Brushing your teeth regularly and correctly ultimately determines the fate of your teeth and gums. In order to maintain good oral hygiene, the American Dental Association recommends brushing twice a day.
With this in mind, you go to the store to select a toothbrush and find an entire aisle of brushes of every shape, size and color. So which one is right for you? First you have to ask yourself if you would prefer an electric or manual brush. Is there a difference in results from one or the other?
Most dentists agree that the key determining factor in whether or not brushing is effective lies in the method more than the instrument. Electric toothbrushes rotate and oscillate which frees you from having to make this motion while manually brushing.
The freedom from that movement may be easier for a person with arthritis or who has a hard time holding a brush at that angle for very long.

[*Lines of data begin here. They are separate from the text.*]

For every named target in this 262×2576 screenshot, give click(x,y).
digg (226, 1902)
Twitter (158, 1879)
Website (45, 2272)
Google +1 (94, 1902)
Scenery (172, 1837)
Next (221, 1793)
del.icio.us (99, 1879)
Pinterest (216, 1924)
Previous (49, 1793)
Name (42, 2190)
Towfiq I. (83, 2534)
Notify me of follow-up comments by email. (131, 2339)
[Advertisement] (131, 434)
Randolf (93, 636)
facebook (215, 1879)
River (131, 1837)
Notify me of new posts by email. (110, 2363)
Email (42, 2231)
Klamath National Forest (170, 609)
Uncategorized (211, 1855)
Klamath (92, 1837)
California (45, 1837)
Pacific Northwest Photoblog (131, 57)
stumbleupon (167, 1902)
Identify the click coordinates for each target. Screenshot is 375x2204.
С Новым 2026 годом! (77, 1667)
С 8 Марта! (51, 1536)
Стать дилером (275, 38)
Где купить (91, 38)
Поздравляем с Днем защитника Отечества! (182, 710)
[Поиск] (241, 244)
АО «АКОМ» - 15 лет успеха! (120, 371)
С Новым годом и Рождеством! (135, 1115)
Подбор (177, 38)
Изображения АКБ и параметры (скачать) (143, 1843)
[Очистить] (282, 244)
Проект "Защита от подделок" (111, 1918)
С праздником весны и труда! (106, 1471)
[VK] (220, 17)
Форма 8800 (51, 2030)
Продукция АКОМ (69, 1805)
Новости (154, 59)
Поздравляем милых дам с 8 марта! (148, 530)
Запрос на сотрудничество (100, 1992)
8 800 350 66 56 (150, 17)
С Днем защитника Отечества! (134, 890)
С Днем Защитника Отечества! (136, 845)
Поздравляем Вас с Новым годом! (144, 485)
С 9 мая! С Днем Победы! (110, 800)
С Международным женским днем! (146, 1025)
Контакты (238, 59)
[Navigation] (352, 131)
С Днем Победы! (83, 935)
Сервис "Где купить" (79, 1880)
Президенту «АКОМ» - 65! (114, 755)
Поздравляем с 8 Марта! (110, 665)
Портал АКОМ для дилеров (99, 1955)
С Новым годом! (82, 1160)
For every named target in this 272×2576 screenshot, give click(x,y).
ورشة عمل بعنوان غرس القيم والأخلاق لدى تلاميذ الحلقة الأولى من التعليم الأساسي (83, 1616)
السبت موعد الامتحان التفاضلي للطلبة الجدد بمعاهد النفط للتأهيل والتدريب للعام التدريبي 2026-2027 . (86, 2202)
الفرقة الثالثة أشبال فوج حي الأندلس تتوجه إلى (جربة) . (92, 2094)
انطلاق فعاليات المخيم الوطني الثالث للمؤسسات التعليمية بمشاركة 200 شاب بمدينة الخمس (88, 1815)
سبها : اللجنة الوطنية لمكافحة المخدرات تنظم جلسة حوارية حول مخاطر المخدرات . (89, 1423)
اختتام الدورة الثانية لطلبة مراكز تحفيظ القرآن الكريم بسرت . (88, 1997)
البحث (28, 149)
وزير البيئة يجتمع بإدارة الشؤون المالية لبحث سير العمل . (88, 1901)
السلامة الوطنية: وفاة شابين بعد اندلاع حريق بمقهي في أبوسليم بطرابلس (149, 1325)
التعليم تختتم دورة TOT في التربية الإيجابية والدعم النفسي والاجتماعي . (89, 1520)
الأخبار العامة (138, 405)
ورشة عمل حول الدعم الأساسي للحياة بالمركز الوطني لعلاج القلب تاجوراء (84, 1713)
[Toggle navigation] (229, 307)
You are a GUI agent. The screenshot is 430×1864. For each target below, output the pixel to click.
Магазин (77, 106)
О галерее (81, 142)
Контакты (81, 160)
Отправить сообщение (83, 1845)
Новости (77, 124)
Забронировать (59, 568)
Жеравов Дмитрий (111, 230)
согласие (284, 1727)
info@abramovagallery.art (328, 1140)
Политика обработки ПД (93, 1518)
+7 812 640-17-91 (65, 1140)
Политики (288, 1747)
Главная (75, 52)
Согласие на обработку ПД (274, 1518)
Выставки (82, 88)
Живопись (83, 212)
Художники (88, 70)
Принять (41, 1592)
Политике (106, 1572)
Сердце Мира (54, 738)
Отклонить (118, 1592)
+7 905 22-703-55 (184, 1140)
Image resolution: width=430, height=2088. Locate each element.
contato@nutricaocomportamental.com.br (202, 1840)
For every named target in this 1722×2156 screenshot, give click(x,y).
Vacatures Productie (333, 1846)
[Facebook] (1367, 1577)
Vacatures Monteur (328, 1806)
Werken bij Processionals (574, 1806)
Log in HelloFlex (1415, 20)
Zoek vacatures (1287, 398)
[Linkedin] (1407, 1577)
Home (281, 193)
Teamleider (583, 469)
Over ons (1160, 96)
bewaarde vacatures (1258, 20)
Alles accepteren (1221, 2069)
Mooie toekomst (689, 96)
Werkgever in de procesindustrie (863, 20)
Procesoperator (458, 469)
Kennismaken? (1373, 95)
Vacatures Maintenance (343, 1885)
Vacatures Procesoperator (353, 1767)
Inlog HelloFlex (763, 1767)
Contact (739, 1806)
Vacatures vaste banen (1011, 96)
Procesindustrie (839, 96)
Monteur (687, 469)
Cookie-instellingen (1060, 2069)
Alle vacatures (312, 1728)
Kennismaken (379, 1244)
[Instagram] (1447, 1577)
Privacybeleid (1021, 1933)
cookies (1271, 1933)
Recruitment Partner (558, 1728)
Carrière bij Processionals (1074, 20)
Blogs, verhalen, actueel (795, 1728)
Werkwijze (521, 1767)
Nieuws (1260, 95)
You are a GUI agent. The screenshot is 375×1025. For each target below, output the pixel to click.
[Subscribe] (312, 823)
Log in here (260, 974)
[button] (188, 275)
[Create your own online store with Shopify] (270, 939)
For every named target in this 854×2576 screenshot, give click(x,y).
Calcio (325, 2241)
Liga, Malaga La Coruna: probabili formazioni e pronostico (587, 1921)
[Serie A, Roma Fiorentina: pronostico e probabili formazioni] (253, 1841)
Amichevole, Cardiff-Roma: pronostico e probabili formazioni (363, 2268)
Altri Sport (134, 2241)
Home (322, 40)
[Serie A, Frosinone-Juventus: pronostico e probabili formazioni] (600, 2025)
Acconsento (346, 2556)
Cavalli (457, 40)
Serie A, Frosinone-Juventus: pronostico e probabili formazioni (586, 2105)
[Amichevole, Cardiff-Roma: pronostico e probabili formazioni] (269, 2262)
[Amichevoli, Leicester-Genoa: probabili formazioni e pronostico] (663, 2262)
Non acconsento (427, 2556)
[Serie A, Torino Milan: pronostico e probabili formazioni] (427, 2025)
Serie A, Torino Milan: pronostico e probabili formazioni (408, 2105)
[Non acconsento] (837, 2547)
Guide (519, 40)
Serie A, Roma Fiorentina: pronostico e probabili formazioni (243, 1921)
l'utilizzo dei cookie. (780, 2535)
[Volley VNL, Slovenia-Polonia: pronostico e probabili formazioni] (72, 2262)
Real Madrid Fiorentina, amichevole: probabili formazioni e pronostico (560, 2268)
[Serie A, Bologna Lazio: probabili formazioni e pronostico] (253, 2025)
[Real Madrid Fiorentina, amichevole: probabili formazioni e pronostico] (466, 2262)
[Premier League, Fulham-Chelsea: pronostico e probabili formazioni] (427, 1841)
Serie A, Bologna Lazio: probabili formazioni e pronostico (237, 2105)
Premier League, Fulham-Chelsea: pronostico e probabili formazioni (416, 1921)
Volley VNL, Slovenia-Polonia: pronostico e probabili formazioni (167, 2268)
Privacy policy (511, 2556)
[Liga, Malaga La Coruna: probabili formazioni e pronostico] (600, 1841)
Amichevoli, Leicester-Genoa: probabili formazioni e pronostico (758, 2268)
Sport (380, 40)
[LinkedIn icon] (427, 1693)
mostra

Another thing to consider are simplistic fringe benefits of some electric brushes. Some include features such as timers or counters that indicate when a person have focused enough time in each particular area. However this same effect can be easily achieved by forming good habits and exercising good brushing methods.
Some electric brushes have a pressure indicator which helps to prevent brushing too hard which can cause tooth abrasion and damage gums. Once again, this is not a factor if you select a brush with the right style of bristles and use good brushing techniques.
Manual brushes offer a wide variety of styles when it comes to bristles. Your goal is to select the brush that feels comfortable and allows you to most effectively clean your teeth, paying particular attention to hitting all of the hard to reach areas where plaque can hide.
Take into consideration that the ADA recommends replacing your brush or electric brush head every 2-3 months. Manual brushes are often easily replaced and allow you more variety when adjusting the texture of bristles based on professional recommendation and personal observation of gum health.
The cost of electric toothbrushes may influence your decision as well. Electric toothbrushes may be costly and replacement heads may exceed the price of a new manual brush. Batteries are not cheap either and require replacement as well.
One of the main drawbacks to the manual brush comes from not brushing long enough. The other obstacle seems to be determining the right amount of pressure. The main issue with electric toothbrushes seems to be the price and the cost of upkeep.
So regardless of your choice, it is important to keep in mind that neither an electric or manual toothbrush will single-handedly maintain healthy gums and sparkling white teeth. The real results are determined by you and your ability to set a regular schedule, to brush thoroughly in each area for the correct amount of time.
As is always the case with selecting dental hygiene products, it only helps to secure peace of mind when making a selection to consult a dentist or licensed professional.